──────── Provided data ────────

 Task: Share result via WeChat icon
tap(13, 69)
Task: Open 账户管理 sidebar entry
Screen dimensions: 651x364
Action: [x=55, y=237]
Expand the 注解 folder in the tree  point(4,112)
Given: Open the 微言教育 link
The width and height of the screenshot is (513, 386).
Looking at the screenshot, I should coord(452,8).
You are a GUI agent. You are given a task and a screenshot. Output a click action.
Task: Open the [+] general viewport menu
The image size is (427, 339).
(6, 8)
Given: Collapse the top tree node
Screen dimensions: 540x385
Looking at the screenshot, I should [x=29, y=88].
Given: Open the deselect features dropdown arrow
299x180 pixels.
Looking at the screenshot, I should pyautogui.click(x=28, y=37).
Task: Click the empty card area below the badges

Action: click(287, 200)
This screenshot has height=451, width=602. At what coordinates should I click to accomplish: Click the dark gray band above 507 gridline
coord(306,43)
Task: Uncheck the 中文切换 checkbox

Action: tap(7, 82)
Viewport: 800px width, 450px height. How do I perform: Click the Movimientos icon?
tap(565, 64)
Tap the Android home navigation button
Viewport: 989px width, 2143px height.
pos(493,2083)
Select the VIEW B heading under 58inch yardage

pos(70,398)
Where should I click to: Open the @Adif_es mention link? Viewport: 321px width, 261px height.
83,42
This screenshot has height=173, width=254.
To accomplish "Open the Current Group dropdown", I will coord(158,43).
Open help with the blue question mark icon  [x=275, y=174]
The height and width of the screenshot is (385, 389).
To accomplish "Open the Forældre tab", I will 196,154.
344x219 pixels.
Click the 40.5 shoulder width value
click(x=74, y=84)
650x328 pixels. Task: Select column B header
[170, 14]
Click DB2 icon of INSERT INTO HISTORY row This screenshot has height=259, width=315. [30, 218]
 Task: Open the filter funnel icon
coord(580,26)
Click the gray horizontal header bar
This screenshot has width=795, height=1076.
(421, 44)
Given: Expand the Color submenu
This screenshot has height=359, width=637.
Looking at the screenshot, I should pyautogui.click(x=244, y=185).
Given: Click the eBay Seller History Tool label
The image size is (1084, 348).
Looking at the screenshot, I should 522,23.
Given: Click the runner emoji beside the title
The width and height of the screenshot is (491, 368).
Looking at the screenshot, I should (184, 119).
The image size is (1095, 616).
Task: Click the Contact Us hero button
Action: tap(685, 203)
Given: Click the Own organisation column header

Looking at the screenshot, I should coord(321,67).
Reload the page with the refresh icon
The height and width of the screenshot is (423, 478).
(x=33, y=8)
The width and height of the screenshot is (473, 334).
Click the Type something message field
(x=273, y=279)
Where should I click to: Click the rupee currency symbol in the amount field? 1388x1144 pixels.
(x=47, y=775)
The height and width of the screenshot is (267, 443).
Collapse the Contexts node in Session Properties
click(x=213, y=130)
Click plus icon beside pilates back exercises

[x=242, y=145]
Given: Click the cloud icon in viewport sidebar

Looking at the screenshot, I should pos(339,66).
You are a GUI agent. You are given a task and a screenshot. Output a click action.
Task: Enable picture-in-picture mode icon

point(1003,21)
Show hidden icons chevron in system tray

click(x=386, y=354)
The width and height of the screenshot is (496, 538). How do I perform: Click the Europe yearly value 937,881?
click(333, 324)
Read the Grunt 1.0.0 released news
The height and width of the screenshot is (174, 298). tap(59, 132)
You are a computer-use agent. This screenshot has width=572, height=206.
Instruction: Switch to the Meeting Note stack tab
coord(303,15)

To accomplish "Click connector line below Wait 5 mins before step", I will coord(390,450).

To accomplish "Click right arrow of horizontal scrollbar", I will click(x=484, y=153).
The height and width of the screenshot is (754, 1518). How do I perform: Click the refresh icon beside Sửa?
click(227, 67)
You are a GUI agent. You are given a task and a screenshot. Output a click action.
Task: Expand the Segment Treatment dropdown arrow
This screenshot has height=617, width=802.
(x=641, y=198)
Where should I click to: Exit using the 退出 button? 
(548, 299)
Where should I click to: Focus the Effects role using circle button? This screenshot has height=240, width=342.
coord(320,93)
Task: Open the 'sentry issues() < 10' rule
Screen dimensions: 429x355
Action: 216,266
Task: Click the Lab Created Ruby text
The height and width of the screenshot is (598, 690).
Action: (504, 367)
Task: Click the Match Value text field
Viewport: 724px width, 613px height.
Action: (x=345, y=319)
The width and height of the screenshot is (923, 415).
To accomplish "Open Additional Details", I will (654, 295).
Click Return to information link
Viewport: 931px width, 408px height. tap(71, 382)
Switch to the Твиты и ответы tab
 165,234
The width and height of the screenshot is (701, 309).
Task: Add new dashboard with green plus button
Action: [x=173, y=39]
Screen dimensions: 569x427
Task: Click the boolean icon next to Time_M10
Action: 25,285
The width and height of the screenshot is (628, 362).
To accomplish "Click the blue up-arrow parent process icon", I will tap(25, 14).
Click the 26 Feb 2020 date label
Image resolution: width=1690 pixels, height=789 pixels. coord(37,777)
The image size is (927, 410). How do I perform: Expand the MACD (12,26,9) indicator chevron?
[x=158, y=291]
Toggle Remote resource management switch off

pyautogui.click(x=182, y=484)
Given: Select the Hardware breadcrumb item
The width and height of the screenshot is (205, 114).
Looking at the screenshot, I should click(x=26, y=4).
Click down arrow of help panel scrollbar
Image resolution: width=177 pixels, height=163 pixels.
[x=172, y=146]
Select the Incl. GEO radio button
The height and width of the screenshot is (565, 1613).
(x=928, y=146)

────────

● Your task
Copy each line of the entries that includes the word "arrow".

● Output of the task
Given: Open the deselect features dropdown arrow
To accomplish "Click right arrow of horizontal scrollbar", I will click(x=484, y=153).
Task: Expand the Segment Treatment dropdown arrow
To accomplish "Click the blue up-arrow parent process icon", I will tap(25, 14).
Click down arrow of help panel scrollbar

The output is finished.